A proper AI audit: real analysis, not consulting theatre. Written findings, fixed price, full independence once it's done.

Most audits wrap up with a presentation. Forty slides, pretty charts, an executive summary, then a pitch for the next phase. The findings end up belonging to the consultant. We work the other way round.
A mindmelt AI audit ends with a written report you can actually use on your own. Full independence once it's done. Real analysis, workable recommendations, clear priorities ranked by impact and what's realistic given your resources.
How it runs: I listen first. I get to grips with your processes before recommending anything. Then we look at where AI pays off in your business, where time leaks, where avoidable errors happen, where your team does work a machine would handle faster and more reliably.
You walk away with a written document you can share internally, present and put to work. With us or entirely on your own. That's our benchmark: an audit that keeps earning its keep.
We walk through your key workflows on the ground, inside day-to-day operations. Quotes, project documentation, client communication, reporting, internal handoffs. We find where time leaks and where errors creep in. Usually takes 90 minutes.
I sort your processes into three groups: automate now, tackle in the medium term, or leave manual for the time being. A realistic call based on what's technically sound and commercially worthwhile.
You get a document with specific next steps, ranked by effort and expected return. Each recommendation spells out what needs building, which tools fit best for AI implementation, and what it'll actually cost.
The audit is a standalone piece of work. You keep full independence once it's done. Run the recommendations internally, bring in another provider, or carry on with us as your AI agency. Your call.
Companies with 10-200 employees who want straight answers on what AI for business actually means. Plain language, transparent terms. Built for decision-makers who'd rather spend 90 minutes in an honest conversation than sit through another conference.
The audit has a fixed fee. Everything's included. What we promise, we deliver.
An AI audit is only as good as what it examines. Plenty of audits analyse technology. A good one analyses your processes. That's the difference between recommendations you can act on and ones you can't.
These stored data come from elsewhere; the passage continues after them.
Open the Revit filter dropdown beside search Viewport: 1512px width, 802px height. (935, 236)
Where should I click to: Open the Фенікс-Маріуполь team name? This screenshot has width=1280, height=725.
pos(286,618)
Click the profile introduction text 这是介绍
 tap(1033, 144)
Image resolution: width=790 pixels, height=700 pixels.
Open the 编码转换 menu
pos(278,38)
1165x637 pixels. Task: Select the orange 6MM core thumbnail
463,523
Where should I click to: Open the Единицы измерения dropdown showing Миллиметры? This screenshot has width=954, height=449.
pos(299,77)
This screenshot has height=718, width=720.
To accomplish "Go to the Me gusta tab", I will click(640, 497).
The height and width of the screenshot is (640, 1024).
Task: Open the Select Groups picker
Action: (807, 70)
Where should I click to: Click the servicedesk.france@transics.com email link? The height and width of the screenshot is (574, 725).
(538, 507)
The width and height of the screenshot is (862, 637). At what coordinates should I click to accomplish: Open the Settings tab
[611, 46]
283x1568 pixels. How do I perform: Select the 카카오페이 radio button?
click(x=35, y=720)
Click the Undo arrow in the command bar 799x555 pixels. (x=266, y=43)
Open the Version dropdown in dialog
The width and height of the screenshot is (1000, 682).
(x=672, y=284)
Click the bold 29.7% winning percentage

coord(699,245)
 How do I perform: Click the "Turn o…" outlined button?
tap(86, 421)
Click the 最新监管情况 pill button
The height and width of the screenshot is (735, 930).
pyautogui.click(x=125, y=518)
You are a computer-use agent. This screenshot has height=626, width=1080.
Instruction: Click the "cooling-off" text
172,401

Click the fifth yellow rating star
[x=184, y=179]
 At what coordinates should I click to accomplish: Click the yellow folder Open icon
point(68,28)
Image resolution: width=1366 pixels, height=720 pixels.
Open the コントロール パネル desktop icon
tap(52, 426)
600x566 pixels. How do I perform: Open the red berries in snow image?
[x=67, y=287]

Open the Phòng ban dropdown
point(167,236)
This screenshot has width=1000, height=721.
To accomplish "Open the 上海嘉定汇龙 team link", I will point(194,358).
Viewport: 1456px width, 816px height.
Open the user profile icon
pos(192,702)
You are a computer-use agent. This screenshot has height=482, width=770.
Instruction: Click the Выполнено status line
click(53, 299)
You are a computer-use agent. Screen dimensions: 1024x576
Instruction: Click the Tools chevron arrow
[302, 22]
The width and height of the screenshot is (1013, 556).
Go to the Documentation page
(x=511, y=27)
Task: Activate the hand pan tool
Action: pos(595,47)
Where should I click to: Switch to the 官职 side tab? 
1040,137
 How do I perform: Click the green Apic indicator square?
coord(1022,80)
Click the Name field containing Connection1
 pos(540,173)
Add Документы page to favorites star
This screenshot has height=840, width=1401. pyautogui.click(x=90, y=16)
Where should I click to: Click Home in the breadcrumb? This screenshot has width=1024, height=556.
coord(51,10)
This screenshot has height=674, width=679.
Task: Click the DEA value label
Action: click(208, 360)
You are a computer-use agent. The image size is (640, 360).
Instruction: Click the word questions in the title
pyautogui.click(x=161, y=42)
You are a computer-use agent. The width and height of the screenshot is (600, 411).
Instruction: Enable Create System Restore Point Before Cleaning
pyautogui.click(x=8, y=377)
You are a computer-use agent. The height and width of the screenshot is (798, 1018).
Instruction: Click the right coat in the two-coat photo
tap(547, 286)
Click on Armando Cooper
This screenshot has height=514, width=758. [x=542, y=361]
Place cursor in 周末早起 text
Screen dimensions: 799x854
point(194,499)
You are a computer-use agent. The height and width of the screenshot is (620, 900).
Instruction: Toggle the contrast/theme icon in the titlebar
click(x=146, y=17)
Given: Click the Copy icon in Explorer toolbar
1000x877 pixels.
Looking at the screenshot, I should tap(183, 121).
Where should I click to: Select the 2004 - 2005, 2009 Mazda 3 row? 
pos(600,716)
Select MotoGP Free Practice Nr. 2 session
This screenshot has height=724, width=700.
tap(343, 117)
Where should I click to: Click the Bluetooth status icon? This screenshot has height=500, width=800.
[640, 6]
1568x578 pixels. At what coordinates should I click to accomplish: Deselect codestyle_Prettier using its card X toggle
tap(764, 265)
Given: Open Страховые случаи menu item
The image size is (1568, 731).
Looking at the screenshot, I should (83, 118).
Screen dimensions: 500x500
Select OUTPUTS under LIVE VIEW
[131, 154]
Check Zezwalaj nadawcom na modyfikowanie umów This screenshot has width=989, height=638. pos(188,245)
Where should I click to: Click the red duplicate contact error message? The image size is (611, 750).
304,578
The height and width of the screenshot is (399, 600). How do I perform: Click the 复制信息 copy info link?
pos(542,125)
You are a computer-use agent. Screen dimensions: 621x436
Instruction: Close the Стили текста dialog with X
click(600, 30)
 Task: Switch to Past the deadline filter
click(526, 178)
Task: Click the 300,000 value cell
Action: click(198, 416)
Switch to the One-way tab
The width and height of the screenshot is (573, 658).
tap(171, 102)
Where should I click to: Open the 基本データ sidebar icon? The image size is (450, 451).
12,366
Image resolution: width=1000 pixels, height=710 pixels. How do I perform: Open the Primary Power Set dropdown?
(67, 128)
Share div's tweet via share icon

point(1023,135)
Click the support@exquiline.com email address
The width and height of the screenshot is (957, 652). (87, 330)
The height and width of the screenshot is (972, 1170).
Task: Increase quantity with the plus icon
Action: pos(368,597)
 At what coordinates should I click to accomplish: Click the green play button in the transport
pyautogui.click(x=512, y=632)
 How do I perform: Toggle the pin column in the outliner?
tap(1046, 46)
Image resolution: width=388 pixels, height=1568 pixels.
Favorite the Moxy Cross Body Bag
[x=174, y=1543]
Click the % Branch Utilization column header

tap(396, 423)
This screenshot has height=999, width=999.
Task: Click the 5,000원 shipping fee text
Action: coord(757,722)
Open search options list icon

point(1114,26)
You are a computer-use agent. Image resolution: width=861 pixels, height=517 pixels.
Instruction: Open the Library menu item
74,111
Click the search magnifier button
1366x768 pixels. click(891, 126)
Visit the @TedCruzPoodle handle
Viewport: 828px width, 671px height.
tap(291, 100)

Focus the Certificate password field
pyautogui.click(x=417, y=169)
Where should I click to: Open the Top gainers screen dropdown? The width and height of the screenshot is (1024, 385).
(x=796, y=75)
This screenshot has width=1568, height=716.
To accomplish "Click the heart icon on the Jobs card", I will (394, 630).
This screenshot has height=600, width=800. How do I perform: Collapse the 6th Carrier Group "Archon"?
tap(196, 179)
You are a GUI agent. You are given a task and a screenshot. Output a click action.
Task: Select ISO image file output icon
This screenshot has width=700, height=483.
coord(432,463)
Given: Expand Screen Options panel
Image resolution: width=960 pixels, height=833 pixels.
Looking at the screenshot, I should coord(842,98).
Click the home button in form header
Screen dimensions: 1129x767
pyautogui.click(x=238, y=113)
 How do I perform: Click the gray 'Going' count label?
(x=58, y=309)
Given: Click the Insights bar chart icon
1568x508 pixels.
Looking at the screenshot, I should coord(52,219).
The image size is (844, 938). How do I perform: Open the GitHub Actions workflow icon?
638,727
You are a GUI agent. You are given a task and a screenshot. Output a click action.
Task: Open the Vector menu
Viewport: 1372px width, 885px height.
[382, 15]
What workflows are running? Which are repetitive, rule-based, time-heavy? Where's the biggest manual workload, client communication, document handling, reporting? We talk to the people doing the work, not just the leadership team.
Data quality matters more to AI implementation than any tool. What data do you have? In what format, how structured? What's missing or inconsistent? Most AI projects fail because the data wasn't ready, not because the model was wrong.
ERP, CRM, email, accounting, project tools, what's in use and what has an API? AI automation works best when it plugs into systems you already run. Extending beats replacing nine times out of ten.
What data gets processed, and are you allowed to process it? Do you have data processing agreements with current suppliers? Which AI services can you actually use under your data protection obligations? I sort this before the first recommendation, not as a footnote at the end.
Which manual workflows can be automated? Where can your team save time with AI?
Clear estimates: what AI delivers - in time saved, costs cut, or revenue gained.
Which AI tools fit your industry, size and budget?
A clear document with actionable recommendations, priorities and concrete next steps.